• [What is needed] Copy every one of the records below word for word, leaving out the pictures.

• [Data to process]
--

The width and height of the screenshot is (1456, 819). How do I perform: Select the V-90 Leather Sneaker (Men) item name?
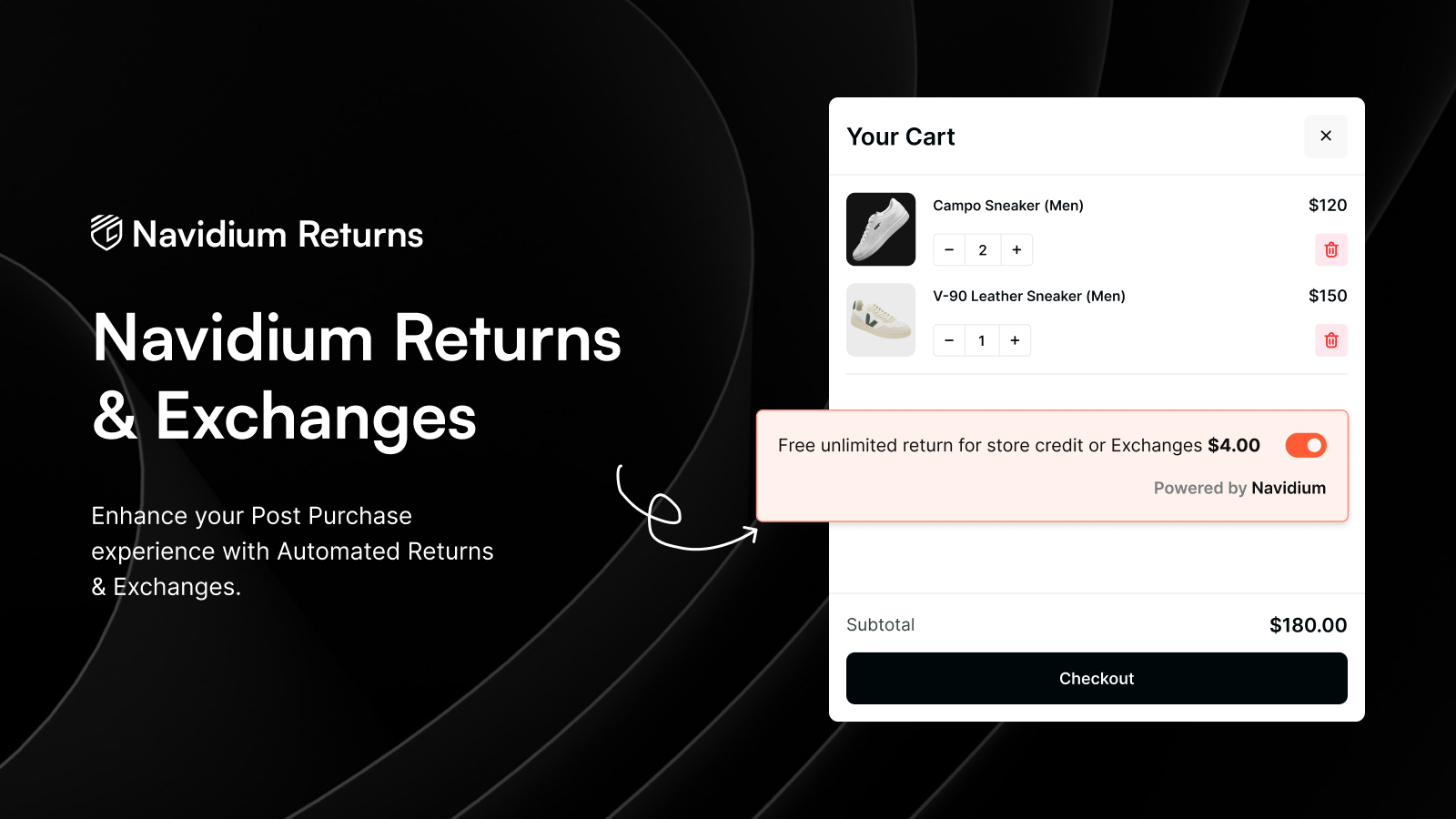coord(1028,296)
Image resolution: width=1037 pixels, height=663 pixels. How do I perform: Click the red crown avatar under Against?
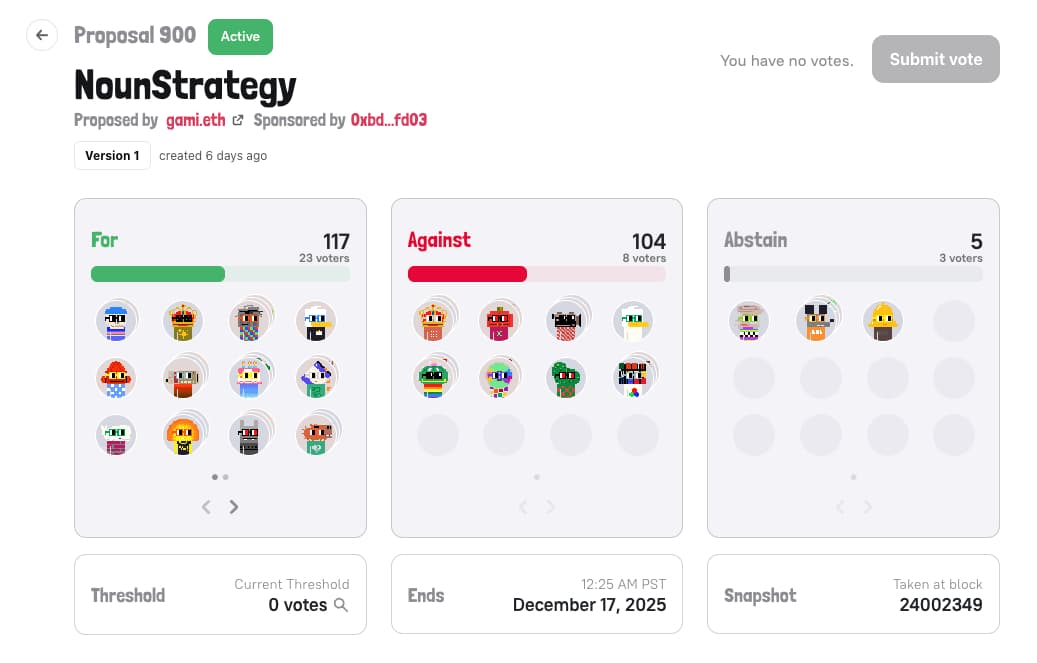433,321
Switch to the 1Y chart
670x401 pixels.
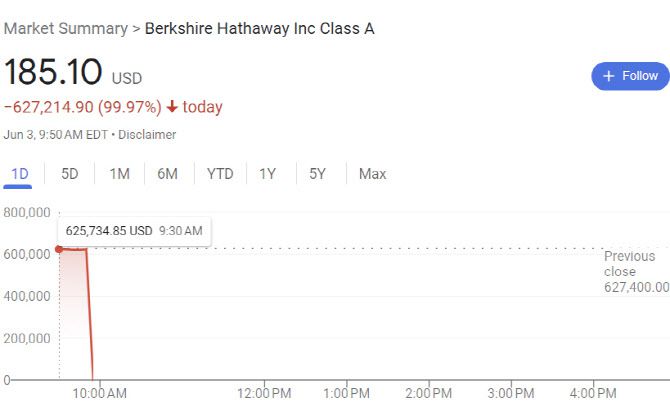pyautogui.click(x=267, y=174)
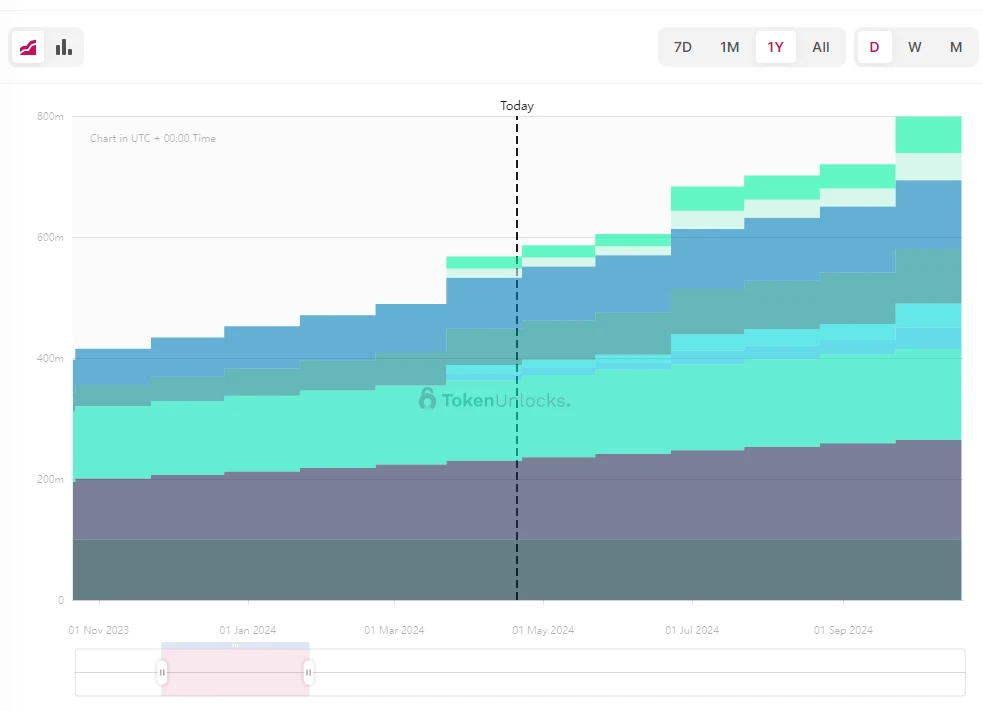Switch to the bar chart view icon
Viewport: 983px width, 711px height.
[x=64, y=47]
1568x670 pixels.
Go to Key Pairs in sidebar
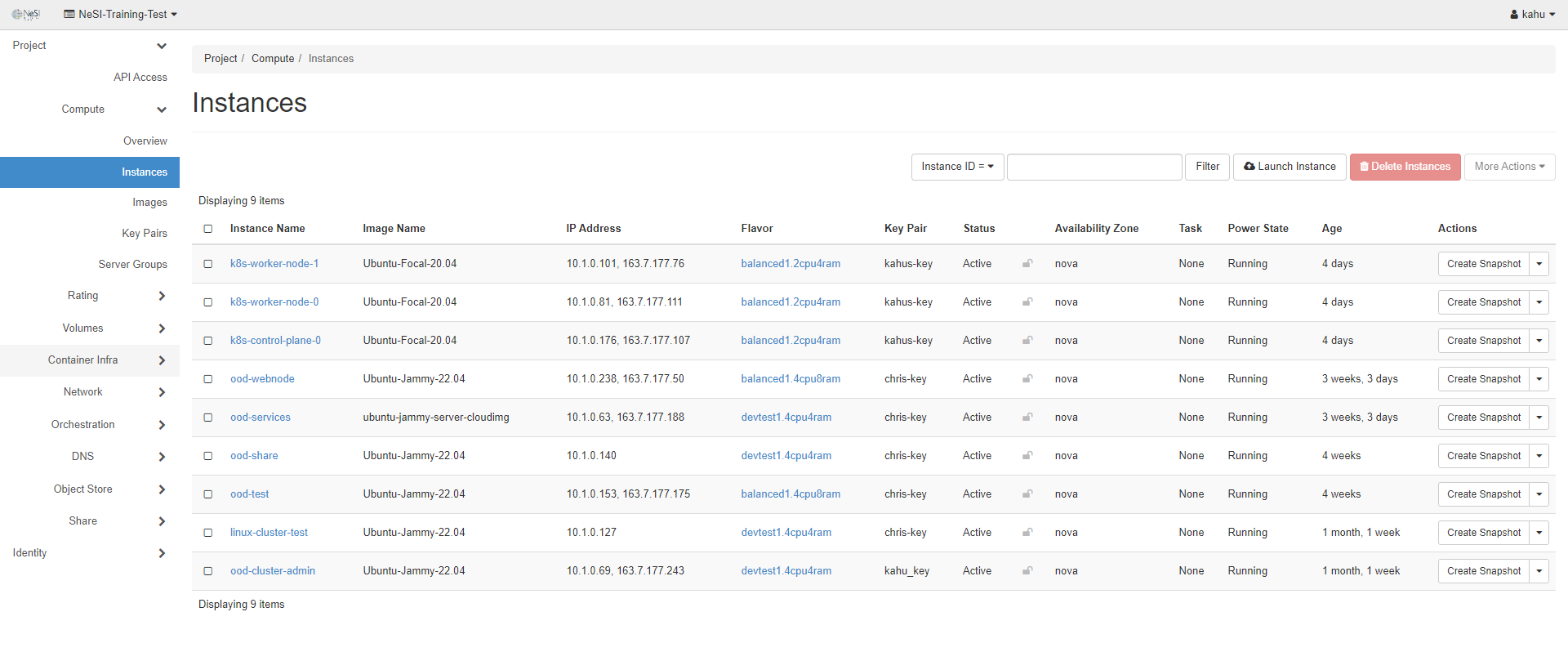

--

• [Answer below]
The width and height of the screenshot is (1456, 819). How do I perform: Select the V-90 Leather Sneaker (Men) item name?
coord(1028,296)
Image resolution: width=1037 pixels, height=663 pixels. How do I perform: Click the red crown avatar under Against?
433,321
Switch to the 1Y chart
670x401 pixels.
pyautogui.click(x=267, y=174)
Switch to the bar chart view icon
Viewport: 983px width, 711px height.
[x=64, y=47]
1568x670 pixels.
Go to Key Pairs in sidebar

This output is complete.